Cuando la política se ha convertido en un cenagal (¿o ya lo era y, gracias a unos hiperactivos medios de comunicación, ahora no pasa desapercibido?). Cuando al mirar a un lado del espectro político uno se acuerda de Forrest Gump (pero sin sentido común), y al mirar al otro viene a la memoria Sartre (por aquello de la nausea). Cuando los sentimientos provocados por ambos lados de ese espectro (en el más amplio sentido semántico) son periódicamente intercambiables entre sí. Cuando amiguetes y amiguitos de algunos cargos públicos –aderezo de todos los saraos sociales–, se lucran presuntamente gracias a las prebendas y el "Hoy por ti, mañana por mí", siempre junto al sol que más calienta, y a costa de un dinero público que podría destinarse (como dice de forma gráfica una conocida mía) "a pagar piernas ortopédicas" o, sin ir más lejos, a rehabilitar edificios de viviendas. Cuando algunas altas torres se resisten a reconocer la realidad, aduciendo que se les cita judicialmente como imputados "para conocer su opinión". Cuando unos pocos –y con escasa representación electoral– pueden poner en jaque a gobiernos nacionales o autonómicos. Cuando esos ejecutivos ceden al chantaje con tal de seguir en la poltrona, "porque si no, vienen los otros, y a ver que hago yo sin mi cuota de poder, que ya me tocaba y, con lo que me ha costado, no voy a soltarla tan fácilmente". Cuando todo ello está trufado de un lenguaje "políticamente correcto" que da asco, y de un hablar sin decir nada que –aún siendo patrimonio común de la clase gobernante/alternante– ha alcanzado cotas de desvergüenza tan altas como un "ochomil". Cuando lo que mas sigue vendiendo son los discursos vacíos y las sonrisas huecas como rictus. Entonces se comprende la frase del siempre lúcido Eduardo Punset: "Los hombres movidos por ideales dejan de interesarse por la política".

Porque lo malo de la actual situación no es esa mediocridad que –salvo honrosas y contadas excepciones– impregna a nuestra casta política desde hace algunos años (y así nos va).

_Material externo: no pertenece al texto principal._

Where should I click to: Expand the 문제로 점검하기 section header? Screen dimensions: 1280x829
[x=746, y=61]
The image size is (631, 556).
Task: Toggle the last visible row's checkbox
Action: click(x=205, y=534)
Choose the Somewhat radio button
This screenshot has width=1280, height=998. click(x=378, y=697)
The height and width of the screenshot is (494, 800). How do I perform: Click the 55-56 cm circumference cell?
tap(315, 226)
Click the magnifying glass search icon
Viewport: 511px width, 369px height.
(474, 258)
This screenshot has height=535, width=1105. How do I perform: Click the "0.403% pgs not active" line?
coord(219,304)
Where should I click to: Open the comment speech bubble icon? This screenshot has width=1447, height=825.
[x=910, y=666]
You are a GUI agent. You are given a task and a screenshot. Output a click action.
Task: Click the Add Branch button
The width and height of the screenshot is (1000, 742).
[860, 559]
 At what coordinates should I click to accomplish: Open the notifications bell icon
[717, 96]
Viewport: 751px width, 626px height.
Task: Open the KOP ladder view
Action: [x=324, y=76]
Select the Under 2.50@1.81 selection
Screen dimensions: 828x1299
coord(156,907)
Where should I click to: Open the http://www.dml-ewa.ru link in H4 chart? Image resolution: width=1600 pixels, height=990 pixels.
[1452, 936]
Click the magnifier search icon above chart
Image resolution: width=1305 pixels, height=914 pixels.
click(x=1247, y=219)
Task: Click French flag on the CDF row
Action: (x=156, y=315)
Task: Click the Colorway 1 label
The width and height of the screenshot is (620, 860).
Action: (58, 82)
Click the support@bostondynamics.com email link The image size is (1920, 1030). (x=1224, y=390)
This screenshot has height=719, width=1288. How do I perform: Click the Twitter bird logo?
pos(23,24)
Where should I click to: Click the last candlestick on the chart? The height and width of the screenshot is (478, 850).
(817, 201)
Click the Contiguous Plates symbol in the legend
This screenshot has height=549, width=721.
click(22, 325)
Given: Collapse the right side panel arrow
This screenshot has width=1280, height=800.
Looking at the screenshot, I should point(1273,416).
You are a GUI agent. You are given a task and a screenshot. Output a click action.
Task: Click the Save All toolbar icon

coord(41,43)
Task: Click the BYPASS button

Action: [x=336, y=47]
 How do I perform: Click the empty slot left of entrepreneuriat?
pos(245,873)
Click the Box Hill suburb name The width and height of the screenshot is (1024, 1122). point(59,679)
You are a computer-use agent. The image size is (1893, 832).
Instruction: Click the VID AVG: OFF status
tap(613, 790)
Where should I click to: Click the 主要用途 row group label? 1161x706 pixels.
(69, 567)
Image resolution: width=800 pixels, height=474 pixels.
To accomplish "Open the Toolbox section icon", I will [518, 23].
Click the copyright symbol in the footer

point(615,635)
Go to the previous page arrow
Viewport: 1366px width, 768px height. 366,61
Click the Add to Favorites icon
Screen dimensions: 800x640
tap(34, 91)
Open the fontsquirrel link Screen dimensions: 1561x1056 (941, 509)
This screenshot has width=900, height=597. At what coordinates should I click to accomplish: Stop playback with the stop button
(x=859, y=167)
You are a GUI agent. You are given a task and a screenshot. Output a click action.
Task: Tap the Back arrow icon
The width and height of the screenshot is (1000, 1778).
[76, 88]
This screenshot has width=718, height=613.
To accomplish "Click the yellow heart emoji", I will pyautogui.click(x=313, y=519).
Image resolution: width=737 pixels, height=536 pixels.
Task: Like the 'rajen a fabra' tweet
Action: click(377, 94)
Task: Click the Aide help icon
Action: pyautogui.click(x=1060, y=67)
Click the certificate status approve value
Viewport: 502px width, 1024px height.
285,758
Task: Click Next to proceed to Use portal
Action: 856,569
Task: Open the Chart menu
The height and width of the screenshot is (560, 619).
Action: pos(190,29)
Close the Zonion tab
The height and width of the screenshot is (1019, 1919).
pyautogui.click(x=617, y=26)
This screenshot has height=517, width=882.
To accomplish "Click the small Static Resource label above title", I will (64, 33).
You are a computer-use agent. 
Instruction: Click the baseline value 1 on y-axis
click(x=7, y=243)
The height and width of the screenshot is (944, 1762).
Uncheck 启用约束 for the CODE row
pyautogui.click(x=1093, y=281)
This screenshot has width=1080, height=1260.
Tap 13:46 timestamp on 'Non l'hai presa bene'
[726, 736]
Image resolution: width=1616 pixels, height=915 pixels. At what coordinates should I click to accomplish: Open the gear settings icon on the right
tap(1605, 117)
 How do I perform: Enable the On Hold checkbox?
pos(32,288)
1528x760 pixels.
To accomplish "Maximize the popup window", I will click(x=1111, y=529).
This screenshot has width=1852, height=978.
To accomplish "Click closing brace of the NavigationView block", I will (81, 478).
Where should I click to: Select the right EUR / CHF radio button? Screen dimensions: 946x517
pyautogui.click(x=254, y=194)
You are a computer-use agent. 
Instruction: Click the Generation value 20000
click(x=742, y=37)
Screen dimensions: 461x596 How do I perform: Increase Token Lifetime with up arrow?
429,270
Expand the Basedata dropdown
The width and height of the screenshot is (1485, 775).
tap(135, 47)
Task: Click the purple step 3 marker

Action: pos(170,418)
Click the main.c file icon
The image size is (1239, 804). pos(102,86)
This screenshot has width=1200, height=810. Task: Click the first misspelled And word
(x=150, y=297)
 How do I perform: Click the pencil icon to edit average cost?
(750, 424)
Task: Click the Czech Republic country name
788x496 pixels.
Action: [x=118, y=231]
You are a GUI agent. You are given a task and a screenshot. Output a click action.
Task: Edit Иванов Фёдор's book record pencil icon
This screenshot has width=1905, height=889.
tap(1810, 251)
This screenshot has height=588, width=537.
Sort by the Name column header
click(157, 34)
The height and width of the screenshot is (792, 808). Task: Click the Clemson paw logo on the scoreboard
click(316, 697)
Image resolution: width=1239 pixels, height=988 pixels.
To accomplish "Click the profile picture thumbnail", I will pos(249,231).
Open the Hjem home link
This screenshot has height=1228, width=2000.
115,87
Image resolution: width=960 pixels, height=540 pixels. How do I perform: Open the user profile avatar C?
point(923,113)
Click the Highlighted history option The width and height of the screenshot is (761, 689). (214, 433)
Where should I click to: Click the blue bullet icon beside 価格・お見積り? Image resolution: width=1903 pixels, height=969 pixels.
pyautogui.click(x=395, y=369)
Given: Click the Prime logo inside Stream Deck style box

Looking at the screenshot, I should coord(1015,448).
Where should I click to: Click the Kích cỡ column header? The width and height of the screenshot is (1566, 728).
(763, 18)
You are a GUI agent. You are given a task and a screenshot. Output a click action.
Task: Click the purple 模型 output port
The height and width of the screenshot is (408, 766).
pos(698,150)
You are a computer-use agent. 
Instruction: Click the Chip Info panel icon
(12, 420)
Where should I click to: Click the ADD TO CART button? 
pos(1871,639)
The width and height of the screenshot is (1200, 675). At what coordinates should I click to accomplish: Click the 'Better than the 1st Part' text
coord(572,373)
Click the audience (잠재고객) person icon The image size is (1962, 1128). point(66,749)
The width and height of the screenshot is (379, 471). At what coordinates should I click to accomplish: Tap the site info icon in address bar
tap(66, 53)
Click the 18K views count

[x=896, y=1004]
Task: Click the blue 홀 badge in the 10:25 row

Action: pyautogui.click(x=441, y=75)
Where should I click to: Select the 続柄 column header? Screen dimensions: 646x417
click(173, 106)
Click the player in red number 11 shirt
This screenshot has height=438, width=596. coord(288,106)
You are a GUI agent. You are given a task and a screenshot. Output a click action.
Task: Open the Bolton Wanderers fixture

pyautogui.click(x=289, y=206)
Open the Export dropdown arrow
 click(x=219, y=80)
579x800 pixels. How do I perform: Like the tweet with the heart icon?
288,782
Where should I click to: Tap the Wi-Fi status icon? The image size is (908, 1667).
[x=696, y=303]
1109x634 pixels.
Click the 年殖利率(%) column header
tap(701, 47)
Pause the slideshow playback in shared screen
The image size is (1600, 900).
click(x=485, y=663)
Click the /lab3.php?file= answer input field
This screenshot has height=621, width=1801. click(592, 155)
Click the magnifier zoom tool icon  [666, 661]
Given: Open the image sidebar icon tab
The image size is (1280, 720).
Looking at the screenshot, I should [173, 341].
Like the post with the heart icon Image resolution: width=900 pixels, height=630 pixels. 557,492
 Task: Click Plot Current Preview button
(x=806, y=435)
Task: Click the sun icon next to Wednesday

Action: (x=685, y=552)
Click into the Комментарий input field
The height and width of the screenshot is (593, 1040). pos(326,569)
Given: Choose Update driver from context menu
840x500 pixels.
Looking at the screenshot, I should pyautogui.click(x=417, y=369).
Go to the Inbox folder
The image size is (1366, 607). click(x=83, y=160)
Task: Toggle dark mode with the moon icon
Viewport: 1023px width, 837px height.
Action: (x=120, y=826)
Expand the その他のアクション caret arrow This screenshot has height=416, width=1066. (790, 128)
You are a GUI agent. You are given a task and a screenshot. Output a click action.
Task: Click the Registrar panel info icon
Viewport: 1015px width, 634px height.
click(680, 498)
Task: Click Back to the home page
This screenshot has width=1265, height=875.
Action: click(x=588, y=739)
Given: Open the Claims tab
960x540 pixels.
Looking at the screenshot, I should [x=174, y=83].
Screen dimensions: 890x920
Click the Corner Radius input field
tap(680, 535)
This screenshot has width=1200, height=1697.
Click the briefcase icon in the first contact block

Lo verdaderamente desolador es pensar por un momento en la cantidad de hombres y mujeres honrados, capaces de dedicar parte de sus existencias a trabajar para mejorar la sociedad, pero a quienes la hediondez de los manejos generalizados en la res pública a nivel político hace que decidan abandonar o ni se planteen participar. Se produce entonces un efecto espiral en el que los honestos son desplazados por la fuerza centrífuga de sus escrúpulos morales alejándoles del epicentro político, mientras que muchos de los que tienen más laxas sus conciencias avanzan merced a una fuerza centrípeta que les atrae fatalmente (para nosotros) hacia el poder. No pasa sólo en alta política. También ocurre –a pequeña escala– en asociaciones, comisiones profesionales, y hasta en comunidades de vecinos.

Uno ha crecido leyendo literatura de piratas y corsarios (Sir Francis Drake, entre ellos), y, gracias a alguna de esas obras, además de la lectura de la historia de hace algunos siglos (con sus glorias y también miserias), adquirió en sus años mozos una cierta antipatía instintiva hacia la Pérfida Albión, solo curada parcialmente al residir posteriormente en Londres (primero por estudios, fugazmente por trabajo, y algunas más por ocio). Pero ese sentimiento residual (paulatinamente matizado por el convencimiento de que toda generalización es injusta) llegó a desaparecer completamente el otro día cuando escuché a un candidato británico a primer ministro (lo de menos es de qué ideología, sólo quiero fijarme en el gesto) afirmar públicamente ante su auditorio que, si llegaba al gobierno, adoptaría toda una ristra de medidas (que detalló) a cual más difícil e impopular. Es decir, que ¡sin haber llegado al gobierno todavía (y parecía que con ánimo y verdadero deseo de hacerlo)! afirmaba entre otras cosas que iba a congelar salarios, subir los impuestos, y otros "cocos" de similar índole. Algo que aquí le costaría buena parte de sus opciones de triunfo. Sin embargo, según las encuestas, sus conciudadanos, los electores que pronto participarán allí en las elecciones generales, parecen apreciar tanta sinceridad.

¿Seremos nosotros capaces algún día de preferir esa sinceridad (por difícil que sea la realidad que pongan delante de nuestros ojos), a las promesas de "mundo feliz" (versión Huxley) y su habitual e intencionada dulcificación –cuando no, directa ocultación– de la verdad? Ese día –cuando llegue– sí que se habrá producido un acontecimiento "planetario". Y más de un mangante (y "manganta") tendrá que dedicarse a otra cosa.